Source records:
▼
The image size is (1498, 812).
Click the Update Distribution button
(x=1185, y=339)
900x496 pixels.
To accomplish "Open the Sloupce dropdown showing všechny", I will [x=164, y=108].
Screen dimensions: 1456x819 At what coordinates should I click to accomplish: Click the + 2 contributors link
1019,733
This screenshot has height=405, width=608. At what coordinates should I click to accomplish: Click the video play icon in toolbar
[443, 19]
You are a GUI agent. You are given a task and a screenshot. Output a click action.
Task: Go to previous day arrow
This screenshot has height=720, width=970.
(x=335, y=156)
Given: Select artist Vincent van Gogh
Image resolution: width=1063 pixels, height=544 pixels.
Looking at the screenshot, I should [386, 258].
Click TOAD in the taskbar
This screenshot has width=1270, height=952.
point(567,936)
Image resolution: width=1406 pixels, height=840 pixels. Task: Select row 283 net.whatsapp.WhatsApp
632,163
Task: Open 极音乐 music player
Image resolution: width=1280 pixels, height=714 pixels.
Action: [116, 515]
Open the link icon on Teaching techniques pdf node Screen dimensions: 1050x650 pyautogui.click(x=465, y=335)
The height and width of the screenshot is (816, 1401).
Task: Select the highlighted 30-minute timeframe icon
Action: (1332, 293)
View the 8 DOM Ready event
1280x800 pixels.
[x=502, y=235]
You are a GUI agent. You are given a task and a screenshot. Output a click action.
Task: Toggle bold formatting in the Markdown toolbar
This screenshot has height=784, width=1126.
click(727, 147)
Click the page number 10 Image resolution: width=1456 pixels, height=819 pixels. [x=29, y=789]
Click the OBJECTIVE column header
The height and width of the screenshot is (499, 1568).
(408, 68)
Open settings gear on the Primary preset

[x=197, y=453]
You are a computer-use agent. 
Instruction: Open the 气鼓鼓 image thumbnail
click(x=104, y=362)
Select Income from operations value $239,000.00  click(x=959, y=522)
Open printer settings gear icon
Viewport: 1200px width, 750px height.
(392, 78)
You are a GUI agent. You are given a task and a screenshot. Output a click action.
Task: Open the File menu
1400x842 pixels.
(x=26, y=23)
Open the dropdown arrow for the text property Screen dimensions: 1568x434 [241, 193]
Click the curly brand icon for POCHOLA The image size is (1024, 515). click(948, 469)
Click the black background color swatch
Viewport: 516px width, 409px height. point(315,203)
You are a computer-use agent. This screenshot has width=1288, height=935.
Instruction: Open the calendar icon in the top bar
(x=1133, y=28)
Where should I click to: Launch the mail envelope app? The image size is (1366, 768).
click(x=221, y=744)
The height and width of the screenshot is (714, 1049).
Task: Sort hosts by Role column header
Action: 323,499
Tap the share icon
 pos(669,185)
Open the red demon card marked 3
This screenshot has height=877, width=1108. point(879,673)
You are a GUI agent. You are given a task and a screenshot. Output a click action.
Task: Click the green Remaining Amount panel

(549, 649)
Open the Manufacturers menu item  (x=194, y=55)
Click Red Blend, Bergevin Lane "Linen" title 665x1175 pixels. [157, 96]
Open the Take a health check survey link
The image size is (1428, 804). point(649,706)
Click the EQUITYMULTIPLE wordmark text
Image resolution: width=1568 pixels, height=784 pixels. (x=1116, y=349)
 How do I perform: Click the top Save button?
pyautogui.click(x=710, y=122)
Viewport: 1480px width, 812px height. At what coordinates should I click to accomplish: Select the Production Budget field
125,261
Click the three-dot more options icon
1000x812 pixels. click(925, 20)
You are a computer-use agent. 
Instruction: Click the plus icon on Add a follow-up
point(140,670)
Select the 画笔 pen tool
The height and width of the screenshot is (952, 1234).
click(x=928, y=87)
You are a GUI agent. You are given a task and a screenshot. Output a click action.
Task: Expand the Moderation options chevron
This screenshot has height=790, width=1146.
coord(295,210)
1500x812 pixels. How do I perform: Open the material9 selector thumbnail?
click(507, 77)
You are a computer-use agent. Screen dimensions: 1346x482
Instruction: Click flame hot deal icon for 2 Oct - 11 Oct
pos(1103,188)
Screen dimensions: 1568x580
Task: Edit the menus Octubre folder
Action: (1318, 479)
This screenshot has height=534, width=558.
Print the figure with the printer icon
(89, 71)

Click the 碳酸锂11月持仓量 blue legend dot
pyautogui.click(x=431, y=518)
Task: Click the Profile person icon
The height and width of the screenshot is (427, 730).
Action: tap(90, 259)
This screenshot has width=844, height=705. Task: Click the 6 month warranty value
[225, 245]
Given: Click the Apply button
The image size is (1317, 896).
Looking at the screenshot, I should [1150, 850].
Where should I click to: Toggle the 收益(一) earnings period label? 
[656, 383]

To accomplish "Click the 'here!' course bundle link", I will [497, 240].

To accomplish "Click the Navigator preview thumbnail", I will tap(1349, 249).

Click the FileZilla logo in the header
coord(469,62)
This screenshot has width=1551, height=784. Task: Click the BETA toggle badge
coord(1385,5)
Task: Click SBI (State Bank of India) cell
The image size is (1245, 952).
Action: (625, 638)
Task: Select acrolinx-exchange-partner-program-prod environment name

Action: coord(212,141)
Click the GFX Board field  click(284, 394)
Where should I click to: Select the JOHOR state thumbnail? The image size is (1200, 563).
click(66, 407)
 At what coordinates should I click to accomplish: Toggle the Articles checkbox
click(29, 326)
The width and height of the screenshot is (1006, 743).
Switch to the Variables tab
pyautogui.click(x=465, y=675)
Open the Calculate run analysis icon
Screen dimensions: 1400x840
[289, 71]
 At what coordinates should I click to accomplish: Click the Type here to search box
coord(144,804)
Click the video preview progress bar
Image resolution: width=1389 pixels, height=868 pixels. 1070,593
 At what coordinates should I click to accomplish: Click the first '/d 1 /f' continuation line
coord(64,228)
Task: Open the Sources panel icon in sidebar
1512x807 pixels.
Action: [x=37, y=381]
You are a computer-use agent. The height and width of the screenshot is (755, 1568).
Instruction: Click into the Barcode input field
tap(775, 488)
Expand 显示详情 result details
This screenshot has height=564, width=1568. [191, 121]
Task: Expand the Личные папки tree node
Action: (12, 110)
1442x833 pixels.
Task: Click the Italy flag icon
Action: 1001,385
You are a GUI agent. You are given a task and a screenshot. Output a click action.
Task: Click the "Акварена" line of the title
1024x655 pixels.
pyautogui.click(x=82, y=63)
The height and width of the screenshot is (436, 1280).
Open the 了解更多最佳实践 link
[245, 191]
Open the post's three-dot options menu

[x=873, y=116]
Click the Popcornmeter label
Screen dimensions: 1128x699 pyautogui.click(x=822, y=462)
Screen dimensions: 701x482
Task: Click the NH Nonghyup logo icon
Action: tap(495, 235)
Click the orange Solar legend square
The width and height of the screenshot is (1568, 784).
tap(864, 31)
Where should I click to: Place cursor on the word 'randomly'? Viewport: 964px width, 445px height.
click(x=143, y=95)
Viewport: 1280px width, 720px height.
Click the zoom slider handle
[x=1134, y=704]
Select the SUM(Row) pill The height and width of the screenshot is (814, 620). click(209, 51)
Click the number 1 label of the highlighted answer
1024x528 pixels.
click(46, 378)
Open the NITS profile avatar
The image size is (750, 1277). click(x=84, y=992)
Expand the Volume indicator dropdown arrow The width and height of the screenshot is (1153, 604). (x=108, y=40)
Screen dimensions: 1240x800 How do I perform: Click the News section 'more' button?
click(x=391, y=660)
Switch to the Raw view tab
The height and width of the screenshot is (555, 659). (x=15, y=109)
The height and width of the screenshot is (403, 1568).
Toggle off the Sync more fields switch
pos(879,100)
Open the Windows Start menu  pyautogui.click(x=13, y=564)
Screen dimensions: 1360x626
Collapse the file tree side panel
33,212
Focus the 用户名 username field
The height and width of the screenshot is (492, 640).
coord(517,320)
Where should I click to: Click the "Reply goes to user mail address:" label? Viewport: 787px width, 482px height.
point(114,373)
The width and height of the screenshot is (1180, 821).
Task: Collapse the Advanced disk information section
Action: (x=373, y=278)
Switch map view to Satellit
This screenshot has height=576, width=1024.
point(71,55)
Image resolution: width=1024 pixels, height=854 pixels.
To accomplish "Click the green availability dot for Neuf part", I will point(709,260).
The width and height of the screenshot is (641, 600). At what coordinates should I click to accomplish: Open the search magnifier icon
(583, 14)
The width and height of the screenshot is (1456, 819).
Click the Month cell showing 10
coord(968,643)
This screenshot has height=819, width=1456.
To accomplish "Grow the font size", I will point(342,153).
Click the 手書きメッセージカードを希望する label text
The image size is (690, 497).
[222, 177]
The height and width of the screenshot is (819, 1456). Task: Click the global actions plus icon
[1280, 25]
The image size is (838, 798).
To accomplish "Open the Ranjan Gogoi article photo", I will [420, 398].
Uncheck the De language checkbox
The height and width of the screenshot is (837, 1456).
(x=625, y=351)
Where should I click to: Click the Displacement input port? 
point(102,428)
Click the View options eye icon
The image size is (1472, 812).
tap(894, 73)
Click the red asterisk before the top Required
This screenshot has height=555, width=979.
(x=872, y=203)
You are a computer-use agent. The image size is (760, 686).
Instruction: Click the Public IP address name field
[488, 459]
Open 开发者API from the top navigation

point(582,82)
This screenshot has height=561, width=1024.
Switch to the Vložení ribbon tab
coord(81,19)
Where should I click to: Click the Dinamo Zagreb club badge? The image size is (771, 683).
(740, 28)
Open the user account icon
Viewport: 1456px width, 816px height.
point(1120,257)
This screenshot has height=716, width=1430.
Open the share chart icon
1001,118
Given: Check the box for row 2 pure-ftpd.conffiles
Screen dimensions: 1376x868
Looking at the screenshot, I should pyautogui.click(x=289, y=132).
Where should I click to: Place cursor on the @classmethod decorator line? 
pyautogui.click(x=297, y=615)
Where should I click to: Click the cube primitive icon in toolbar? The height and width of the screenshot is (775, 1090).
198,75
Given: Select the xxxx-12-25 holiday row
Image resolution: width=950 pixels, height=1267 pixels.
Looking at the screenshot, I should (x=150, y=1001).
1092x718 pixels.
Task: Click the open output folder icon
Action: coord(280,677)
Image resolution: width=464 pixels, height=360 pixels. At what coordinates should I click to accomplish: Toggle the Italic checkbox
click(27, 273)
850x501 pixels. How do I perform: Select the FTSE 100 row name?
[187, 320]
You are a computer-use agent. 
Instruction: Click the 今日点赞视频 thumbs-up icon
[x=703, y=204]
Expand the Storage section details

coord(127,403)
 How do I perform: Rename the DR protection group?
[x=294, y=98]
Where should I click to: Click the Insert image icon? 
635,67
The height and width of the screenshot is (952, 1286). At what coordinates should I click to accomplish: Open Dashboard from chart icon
▲
What needs to be done: Reproduce the listing lines from the one containing "Tap the share icon" through the one containing "click(507, 77)", inclusive, swapping "chevron" for "arrow" and leaving everything else unchanged.

Result of the exercise:
Tap the share icon
 pos(669,185)
Open the red demon card marked 3
This screenshot has height=877, width=1108. point(879,673)
You are a GUI agent. You are given a task and a screenshot. Output a click action.
Task: Click the green Remaining Amount panel

(549, 649)
Open the Manufacturers menu item  (x=194, y=55)
Click Red Blend, Bergevin Lane "Linen" title 665x1175 pixels. [157, 96]
Open the Take a health check survey link
The image size is (1428, 804). point(649,706)
Click the EQUITYMULTIPLE wordmark text
Image resolution: width=1568 pixels, height=784 pixels. (x=1116, y=349)
 How do I perform: Click the top Save button?
pyautogui.click(x=710, y=122)
Viewport: 1480px width, 812px height. At what coordinates should I click to accomplish: Select the Production Budget field
125,261
Click the three-dot more options icon
1000x812 pixels. click(925, 20)
You are a computer-use agent. 
Instruction: Click the plus icon on Add a follow-up
point(140,670)
Select the 画笔 pen tool
The height and width of the screenshot is (952, 1234).
click(x=928, y=87)
You are a GUI agent. You are given a task and a screenshot. Output a click action.
Task: Expand the Moderation options arrow
This screenshot has height=790, width=1146.
coord(295,210)
1500x812 pixels. How do I perform: Open the material9 selector thumbnail?
click(507, 77)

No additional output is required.